L’ampleur de la crise du Coronavirus et l’inquiétude qu’elle suscite, sont devenus des éléments qui, s’ils ne sont pas gérés politiquement, seront vite inscrits au passif de nos dirigeants. Les sociétés modernes sont ainsi faites que le pouvoir politique ne peut plus passer à côté de ce genre d’événement.
Emmanuel Macron le matin et Édouard Philippe ensuite, le sommet de l’État s’est emparé du dossier du Coronavirus.
Les sociétés modernes sont ainsi faites que le pouvoir politique ne peut plus passer à côté de ce genre d’événement. D’abord, parce qu’ils exigent toujours une organisation à grande échelle des moyens de secours, une logistique de la prévention et une réponse à la menace. Mais aussi parce que l’ampleur de la crise et l’inquiétude qu’elle suscite, sont devenus des éléments qui, s’ils ne sont pas gérés politiquement, sont vite inscrits au passif de nos dirigeants.
C’est ce qu’on a vu à Rouen, après l’incendie de Lubrizol ?
Cette fois-là, le pouvoir est passé tout près de la faute politique. Il a sous-estimé l’effet angoissant des dépôts de fumée et la dimension "catastrophe écologique" rappelée à chaque instant par l’odeur infecte qui avait envahi la région. Absent du terrain et des médias, le gouvernement a abîmé son image environnementale. Il a nourri son procès en manque d’empathie pour le malheur des gens, le tout accéléré par les réseaux sociaux et les rumeurs.
C’est évidemment une dimension nouvelle dans ce genre de crise ?
Et qui impose d’allumer très tôt des contrefeux pour stopper toute propagation d’informations biaisées ou malveillantes. Mais la vraie difficulté ce n’est pas tellement d’aller vite, c’est de bien doser sa communication. Ne pas en faire trop, ni pas assez.
En faire trop, c’est risquer de créer une panique ?
Et n’en faire pas assez, vous expose à un appel en responsabilité de la part de futures éventuelles victimes. Pas simple ! Et d’autant moins facile que les pouvoirs publics ont cette fois à gérer une grande inconnue, on ne sait pas avec certitude combien de temps dure l’incubation, ni à quel moment un malade infecté cesse d’être contagieux.
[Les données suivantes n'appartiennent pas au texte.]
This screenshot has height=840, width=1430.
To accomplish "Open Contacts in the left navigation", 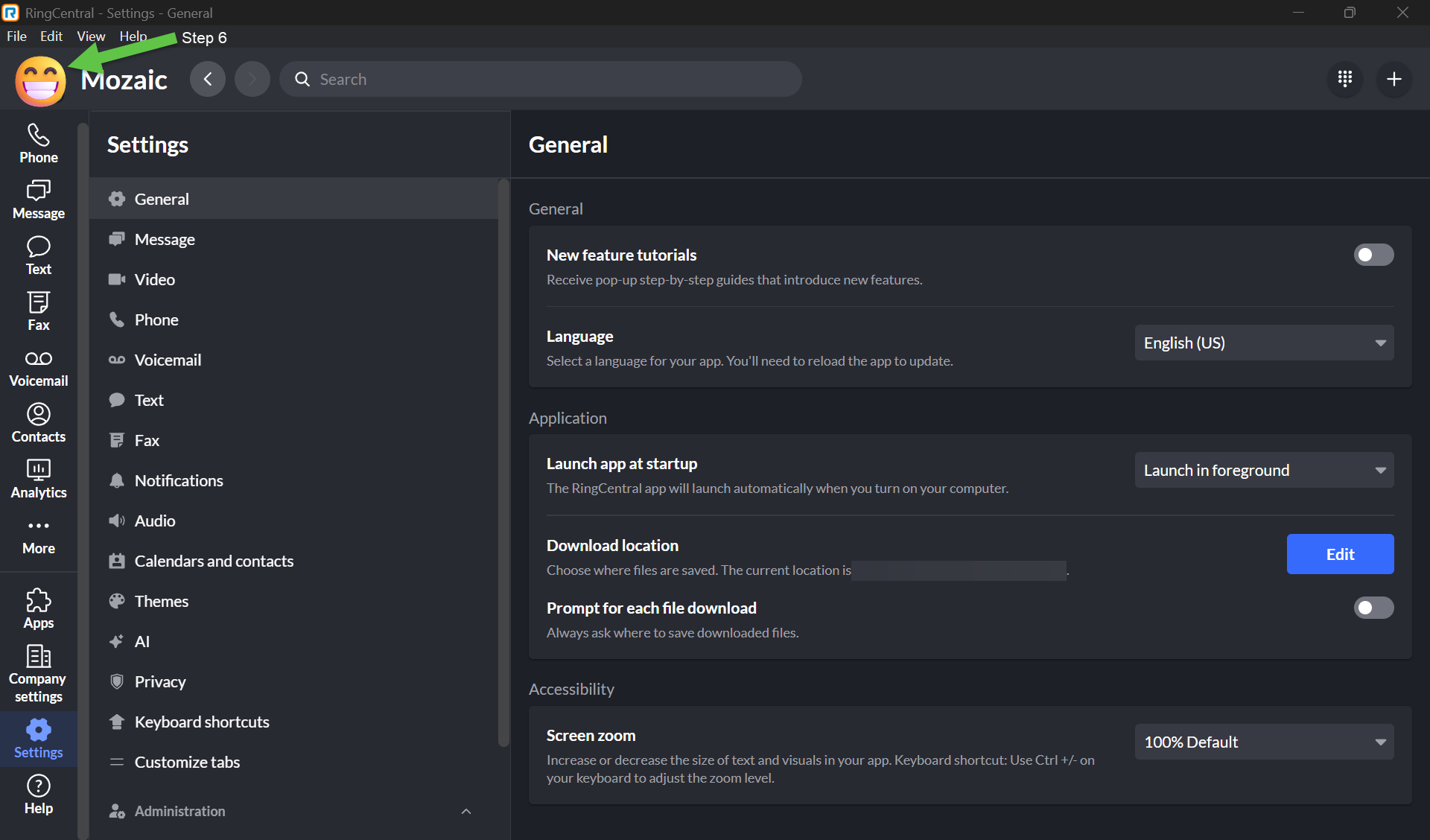I will 38,422.
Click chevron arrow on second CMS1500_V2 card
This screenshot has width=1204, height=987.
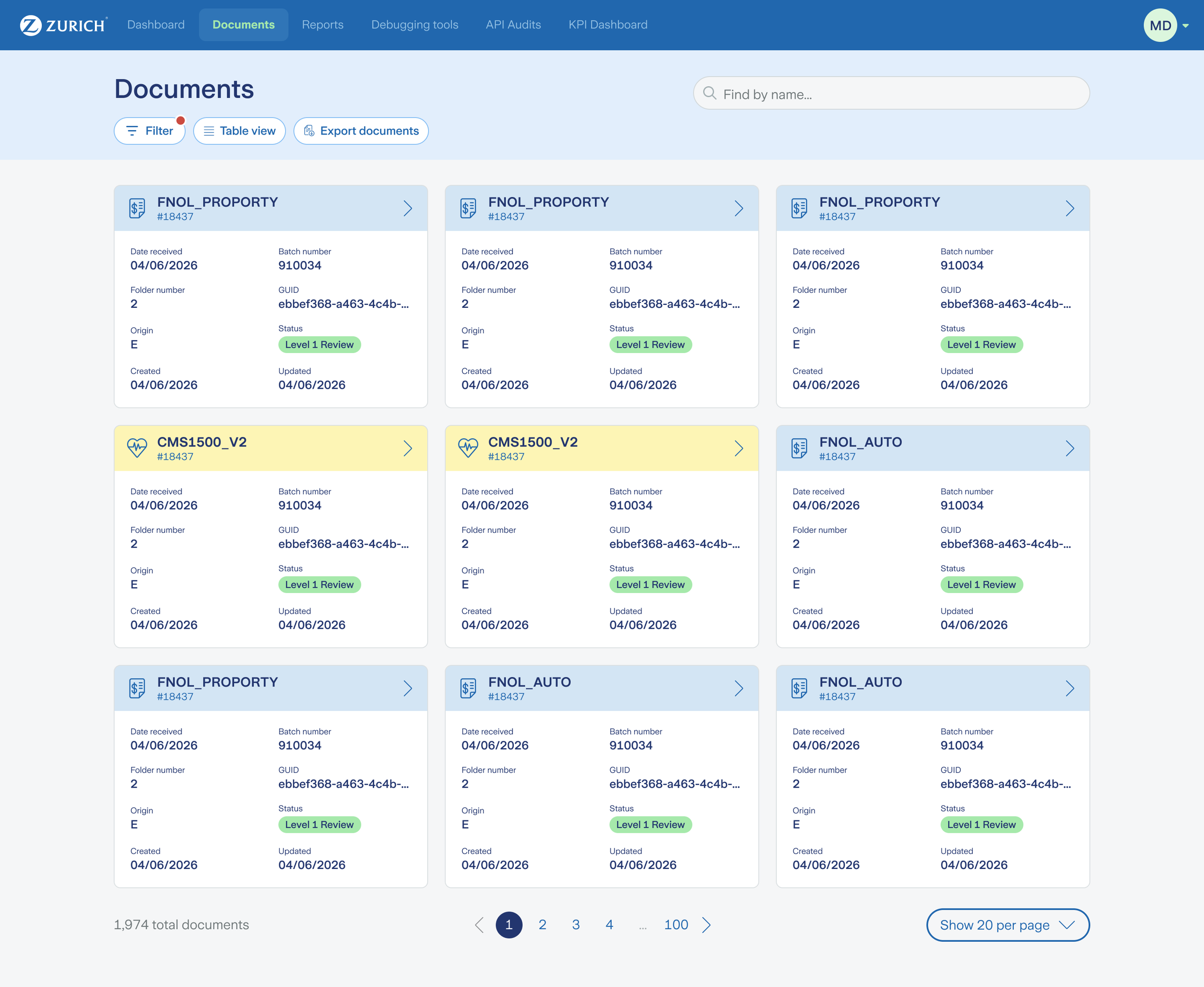point(738,448)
On ne sait donc pas du tout combien de Français peuvent être aujourd’hui des porteurs non-déclarés du virus. La réalité, c’est qu’il n’y a pas de bonne façon pour un gouvernement de gérer cette affaire.
C’est-à-dire ?
Prenons l’exemple des municipales et de la campagne. Faudra-t-il, si le besoin s’en fait sentir, limiter les réunions électorales, au risque d’être accusé de torpiller un scrutin qui ne s’annonce pas forcément favorable à la macronie ? Faudra-t-il prendre à son compte des mesures venant de l’opposition (par exemple la fermeture des frontières) ou, au contraire, les balayer d’un revers de main ? Le procès politique ne tarderait pas à surgir. À chaque fois, il y a des coups à prendre. La seule règle pour les atténuer c’est d’être le plus transparent et le plus proche possible des gens. Avec un peu de chance du côté du virus, ça peut marcher. On l’a vu, dans l’histoire récente lorsque l’ancien chancelier Schroeder avait miraculeusement sauvé sa réélection à la tête de l’Allemagne, après de dramatiques inondations. Ce serait étonnant que personne à l’Élysée n’ait cet exemple dans un coin de sa tête.